It’s also easier to schedule classes we need for our
majors, or ones that routinely fill up, since each class is
potentially offered three times a year, and with different
professors. More quarters mean more classes are taught each year,
which means more choices.
Sure, we could gripe about a few things. Some professors think
they have to cram a semester’s worth of content into 10
weeks. Others love to pack in as many midterms as possible, or
require that papers be turned in before the material the
paper’s on is covered in lecture.
Two years ago, faculty voted 74 percent to 20 percent to keep
UCLA on the quarter system. According to an editorial written by
Professor Robert Kirsner in the Daily Bruin in 2003, semesters
would probably mean professors would have to teach more and neglect
their research. Sure, semesters might benefit students, since
professors would spend more time in the classroom. But that
neglects the importance of research at UCLA, which makes it the
world-class university it is. Quarters aren’t necessarily
fun, but semesters aren’t any better, especially since the
potential switch to semesters was estimated to cost $6 million in
2003 .
And in the end, would a few extra weeks really make a
difference?
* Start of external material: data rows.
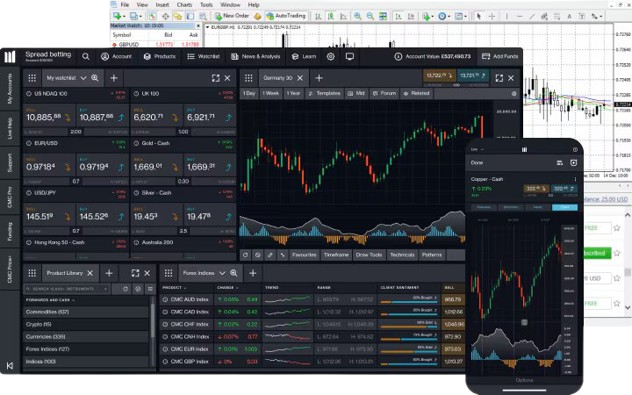Expand the My watchlist dropdown chevron

pos(83,78)
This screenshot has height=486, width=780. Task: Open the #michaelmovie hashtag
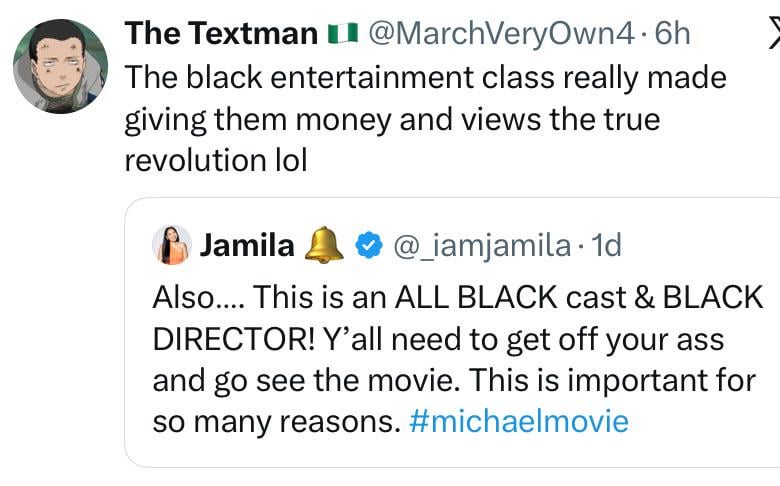519,421

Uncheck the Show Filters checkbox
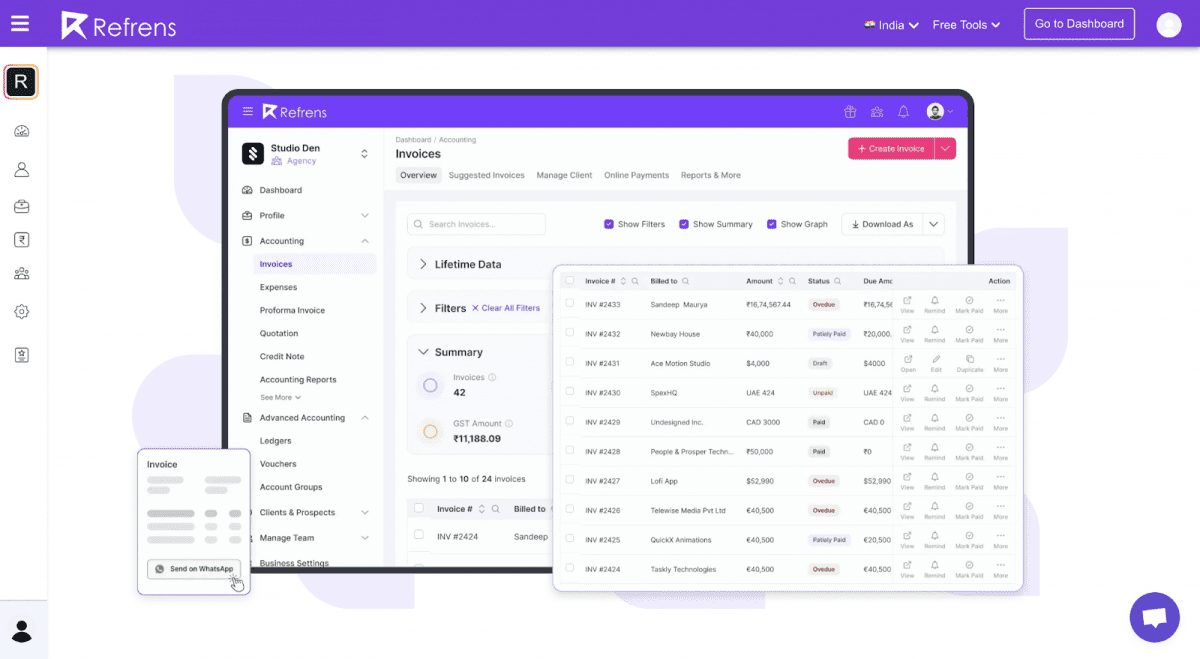click(x=609, y=224)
How many papers did we finish this quarter at 4 in the
morning the night before they were due? How many midterms did we
stay up all night to study for? How many classes did we skip?
We don’t need more time, we need more discipline ““
additional weeks would just make us lazier. Quarters keep us on
schedule. If not for their quick pace and relentless examinations,
we would be even more lost. Our finals this week could be worse. It
could be 14 or 18 weeks of material we neglected.